Um cabide de metal, uma mãe ensanguentada. Aí está ela outra vez, a imagem que virou símbolo do aborto ilegal nos Estados Unidos da América. Como todas as imagens-símbolo, é eficaz porque não é apenas uma metáfora. Transporta-nos, sobretudo a nós mulheres, para uma realidade muito concreta que não queremos sequer imaginar: uma gravidez indesejada, uma vida em suspenso e um desespero tão terminal que se arrisca enfiar, pelo colo do útero adentro, a ponta de um cabide, uma agulha de croché, uma ferramenta afiada, um utensílio de cozinha, uma garrafa de vidro. Quando se conseguia rasgar as entranhas e retirar o feto sem que se instalasse uma perigosa hemorragia, ficava concluída a missão. Muitas vezes, as mulheres davam entrada no hospital ainda com os cabides entre as pernas. Já da dor de alma, da culpa, da angústia, da vergonha – dessas, dizem as mulheres que passaram por isso, nunca mais se livrariam. Isto, claro, as que tinham a sorte de sobreviver.
Era assim que se interrompiam gravidezes nos Estados Unidos da América. Era assim que se abortava em Portugal até 2007 e é assim que se continua a abortar em todo o mundo onde os direitos das mulheres ainda são desprezados. Agora, a decisão do Supremo Tribunal norte-americano (que ganhou, em novembro, uma composição maioritariamente conservadora) veio colocar 64 milhões de mulheres em idade reprodutiva numa condição frágil – a de não terem a garantia legal que o caso Roe vs. Wade lhes concedeu há cinco décadas de poder dispor do seu corpo, até às 23 semanas de gravidez, e tomar decisões para as suas vidas com dignidade e segurança. Estão dependentes das legislações aprovadas nos seus estados e em pelo menos 16 passará a ser ilegal.
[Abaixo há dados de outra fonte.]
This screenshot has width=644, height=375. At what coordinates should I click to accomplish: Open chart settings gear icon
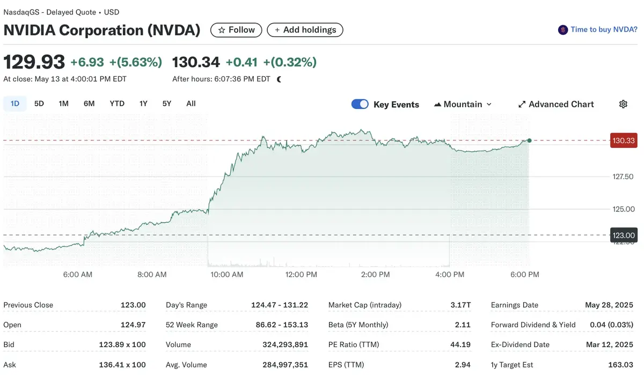pos(623,104)
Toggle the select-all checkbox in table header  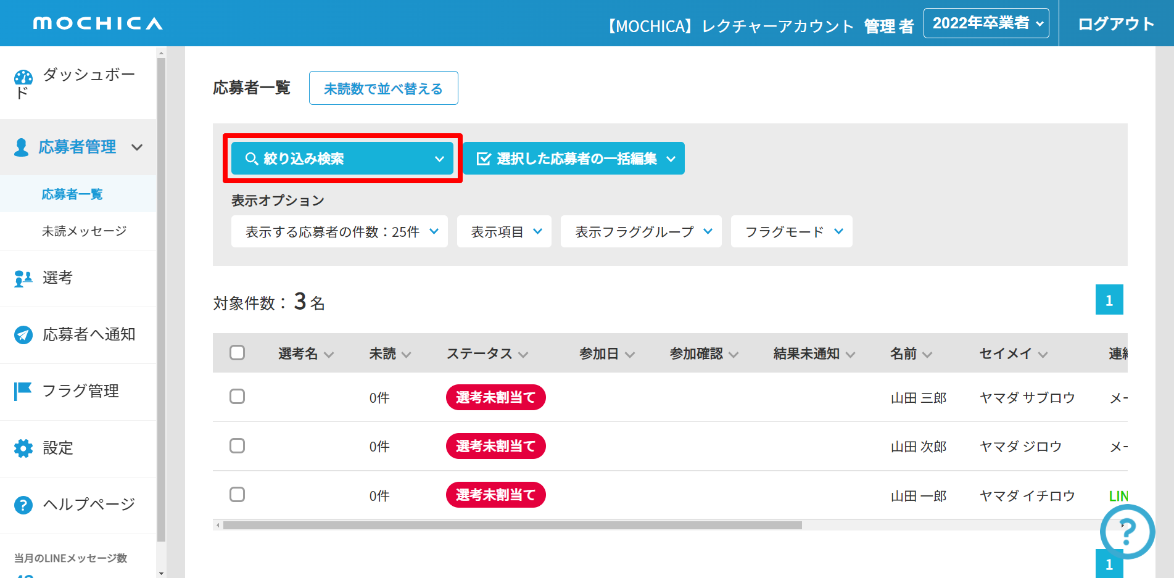click(237, 353)
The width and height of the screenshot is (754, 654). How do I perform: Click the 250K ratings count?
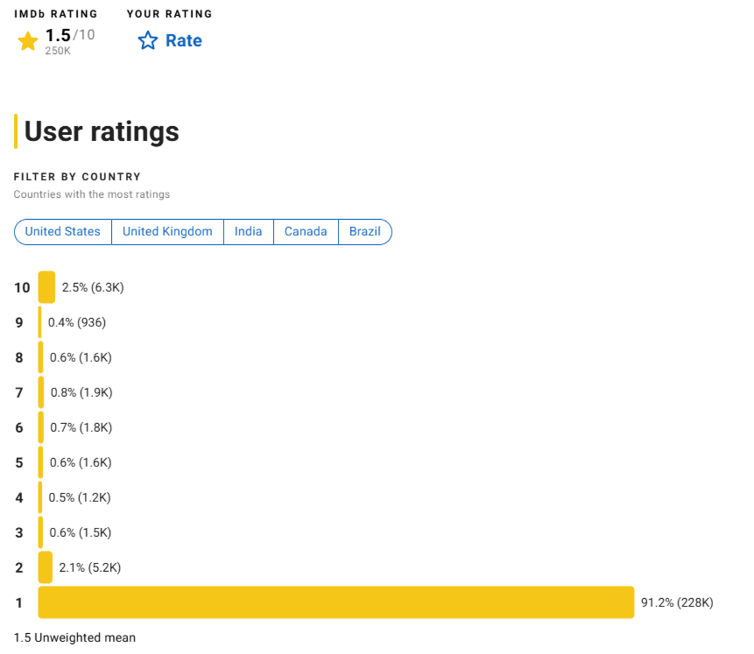(58, 51)
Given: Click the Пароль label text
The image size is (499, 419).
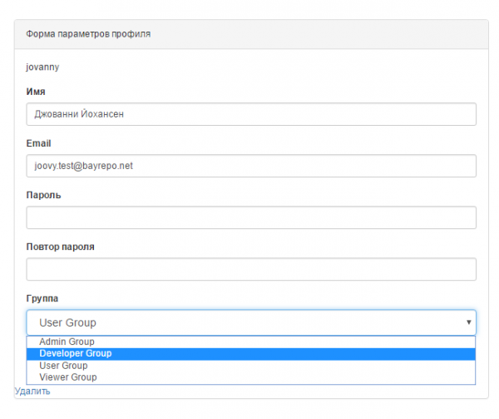Looking at the screenshot, I should click(43, 195).
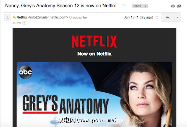Toggle the importance marker beside the subject

tap(124, 6)
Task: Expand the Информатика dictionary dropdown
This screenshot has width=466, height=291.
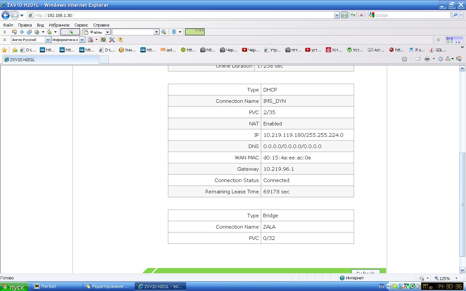Action: pos(82,40)
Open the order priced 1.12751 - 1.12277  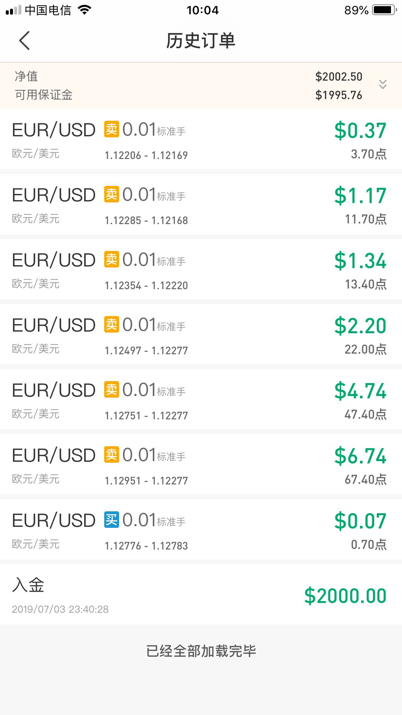201,400
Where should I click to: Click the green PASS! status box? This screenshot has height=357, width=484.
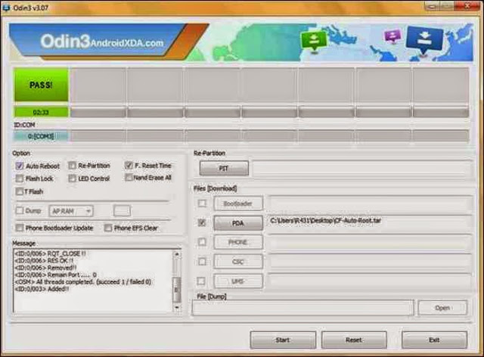tap(41, 85)
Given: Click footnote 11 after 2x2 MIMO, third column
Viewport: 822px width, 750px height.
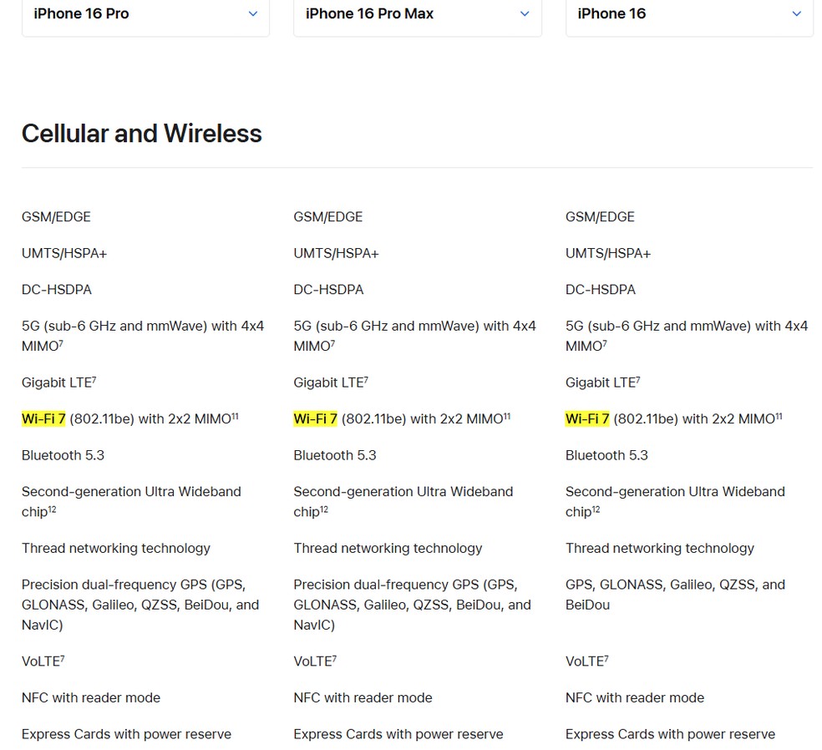Looking at the screenshot, I should 779,416.
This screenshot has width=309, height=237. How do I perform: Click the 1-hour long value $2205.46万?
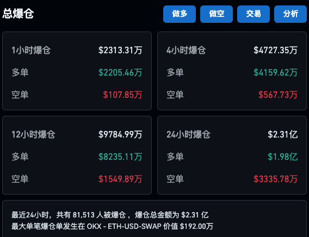120,72
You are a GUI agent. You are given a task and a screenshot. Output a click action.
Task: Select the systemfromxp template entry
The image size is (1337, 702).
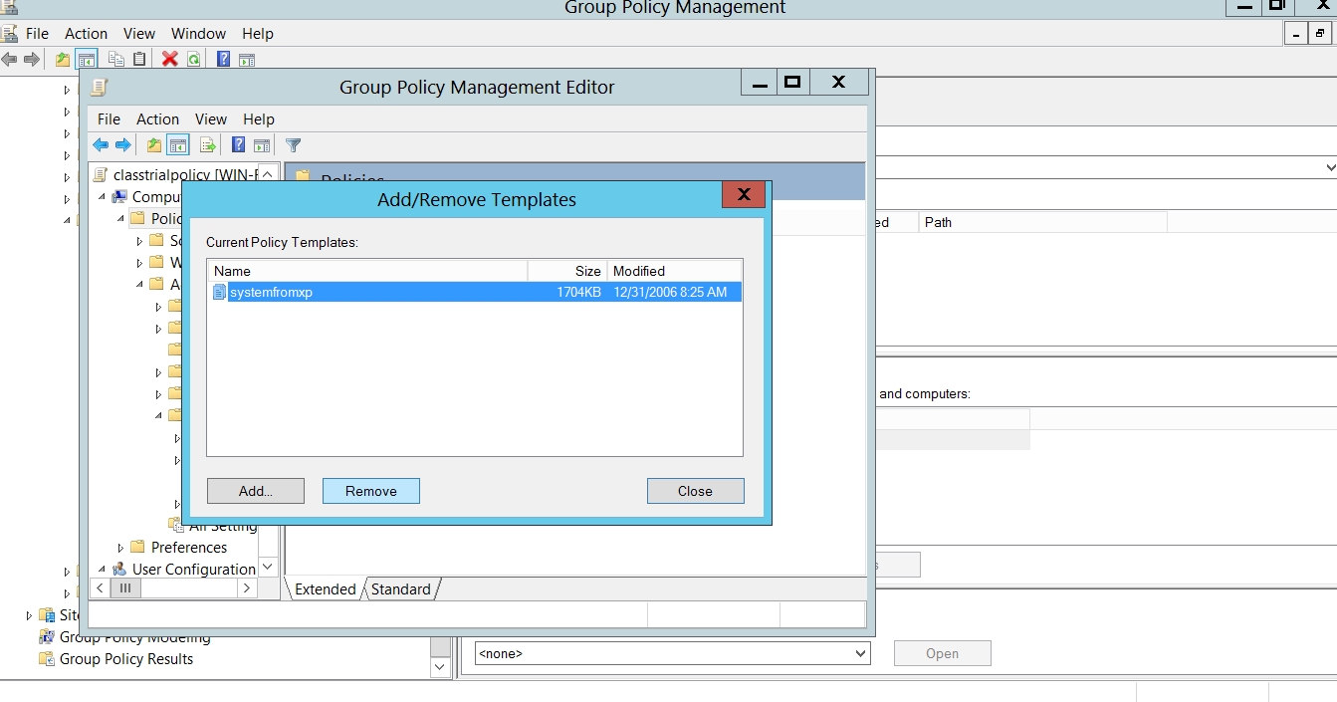(271, 292)
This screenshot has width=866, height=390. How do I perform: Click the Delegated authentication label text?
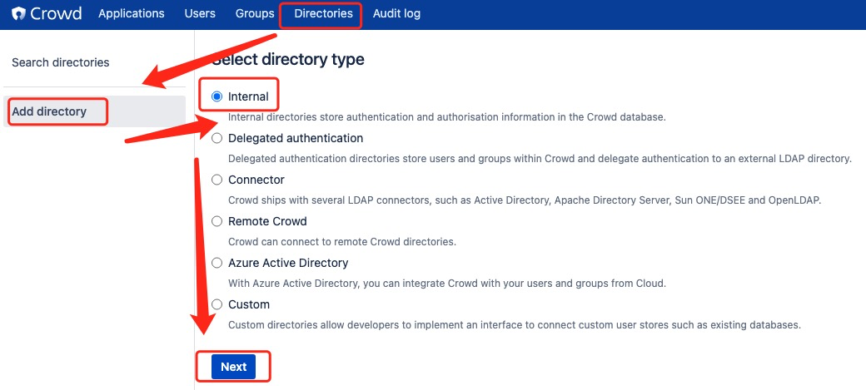pos(296,138)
Os EUA juntam-se assim ao pequeno grupo de países que, nos últimos anos, restringiu as leis do aborto, ou seja, a Polónia, a Nicarágua e El Salvador. Segundo o Centro para os Direitos Reprodutivos, 59 nações fizeram o caminho contrário. O impacto desta decisão deverá, porém, ir mais longe do que a falta de assistência médica: a criminalização trará perseguições às mulheres que abortaram (por violência fetal ou homicídio), e mesmo vidas em risco em caso de complicações na saúde dos fetos ou das mães, como nas gravidezes ectópicas ou não evolutivas.
De imediato, como numa distopia de ficção estilo Handmaid’s Tale, as mulheres começaram a preparar-se para os novos tempos sinistros que se abateram sobre a América. A compra de pílulas do dia seguinte e abortivas disparou, milhares de apps de acompanhamento da menstruação foram apagadas, redes de apoio informal ao aborto ilegal entraram em ação. Nas redes sociais, muitas mulheres que vivem em estados onde o aborto continua permitido disponibilizaram as suas casas para acolher outras dos estados onde o aborto passou, literalmente de um dia para o outro, a ser proibido. Foram convocados protestos e manifestações – oxalá, elas não se calarão.
As mulheres mais impactadas serão, como sempre, as mais pobres – as que não conseguem viajar para os estados onde é legal. Os números mostram que são as classes mais desfavorecidas as que mais abortam – 75% estão abaixo ou perto do limiar da pobreza. Muitas não brancas e ainda estigmatizadas, sem seguros de saúde, com trabalhos precários. E os números mostram também que os abortos não deixam de ser feitos – passam é a implicar mais mortes, mais complicações de saúde, mais traumas. Sobre isso, os grupos pró-vida conservadores não se pronunciam. Ironicamente, são os mesmos conservadores que, nos EUA, são contra os subsídios para despesas com saúde e contraceção, creches e licenças de maternidade, já para não falar das restrições à venda generalizada de armas que tantas vítimas causa.
No Brasil, onde a extrema-direita de Bolsonaro continua a impor a sua agenda religiosa, uma menina de 11 anos que foi violada viu negado o pedido de aborto por uma juíza de Santa Catarina, que a incentivou a desistir apesar da lei o prever. A menina acabou por consegui-lo semanas mais tarde, e já aos sete meses de gestação, noutra unidade de saúde. Foi também esta semana colocado em audiência pública um novo “manual antiaborto” com o nome “Atenção Técnica para Prevenção, Avaliação e Conduta nos Casos de Abortamento”, criado pelo Ministério da Saúde, que contém informações falsas e onde se diz que “todo o aborto é crime”.
Moral da história: as escolhas políticas importam. EUA e Brasil são dois bons exemplos de como um voto no populismo tem, quase sempre, consequências imprevisíveis e disruptivas e acarreta riscos de brutais retrocessos civilizacionais. Sejam agora bem-vindos e, sobretudo, bem-vindas às trevas.